RAM and Server Log Files in E-Discovery

Does a defendant in litigation have an obligation to store, preserve, reduce to a more permanent form, and produce in electronic discovery data that is available only in transient RAM?

According to an Order made available today - the answer is at least sometimes yes. The Order is being appealed and is stayed pending appeal.

Indeed, the Federal Court in Los Angeles today granted Torrentspy.com's request for a stay of an e-discovery order pending appeal that in essence found that since user HTTP header information is in transient RAM on Torrentspy's servers that such data was tangible enough to be considered "documents" that needed to be "stored" in log files, preserved, and handed over in civil litigation e-discovery. Torrentspy.com did not have server logging "turned on" prior to litigation and  therefore the Court in essence ordered that such server logging of user activity commence as part of its discovery order in response to a motion to compel production of documents.

You should note that in full disclosure this is a case I am working on and defending. But the "RAM" e-discovery Order is so important as an issue of first impression that I feel compelled to write about it on this site which focuses on e-discovery.

Here is a News.com story  on the Order.

We will be appealing the Order as it does sound like in my view that defendants are being required to "create" documents not merely "provide" documents. In responding to requests for documents one does not have an obligation to create documents but merely to provide documents already in existence.

The Order - "turn on logging" - or "write a program to convert the data in RAM into log files" - also seems like a de facto injunction without a bond under the guise of a discovery order.

In my view if this Order as it relates to "RAM" is not quickly overturned or narrowed the worldwide social and economic consequences can be staggering.
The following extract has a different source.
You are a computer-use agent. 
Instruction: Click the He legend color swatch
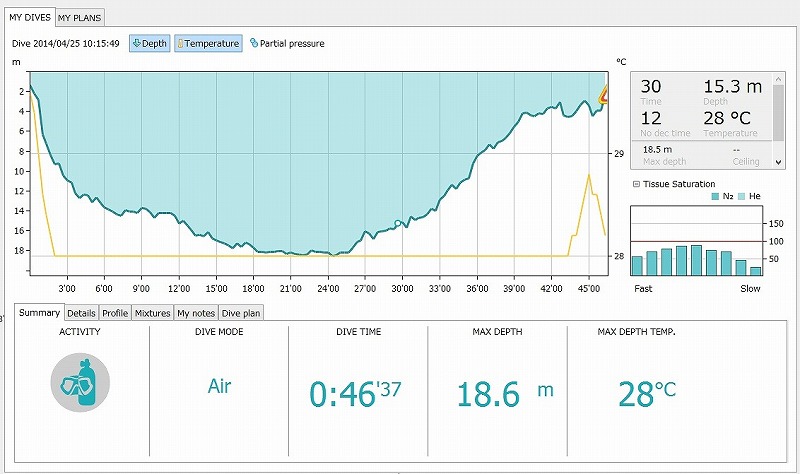pos(741,197)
You can imagine the e-discovery preservation letters that will start being flung around warning opposing parties to preserve "relevant" things found in transient computer RAM or risk spoliation claims - the result will likely be fear and over-compliance (if one had the staff to reduce stuff in RAM to a log file) - it would follow that corporate IT and e-discovery costs would go way up as allegedly relevant data in RAM will need to be reduced to permanent storage based on one merely being a party to a case (or about to be a party).

It would also follow that consumer privacy would take a step backwards since just being a defendant with a privacy centric web server may be enough to be forced to turn server logging on and such logs handed over in discovery to the other side (without any finding that a defendant did anything wrong or is likely to lose the case).

So much for any right to surf anonymously. This may chill users "worldwide" from going to a US site that is involved in litigation and had to turn logging on.

Wait a second - a client called who was in the process of typing up some thoughts using Microsoft Word and erased something in his "open" document - it was a serious thought he had about crucial evidence related to a case - it was in transient RAM for an hour and not saved in a file yet - let me see - was that RAM thought supposed to be preserved before he pressed the delete key and saved the final version? Let us do a balancing test to figure this out.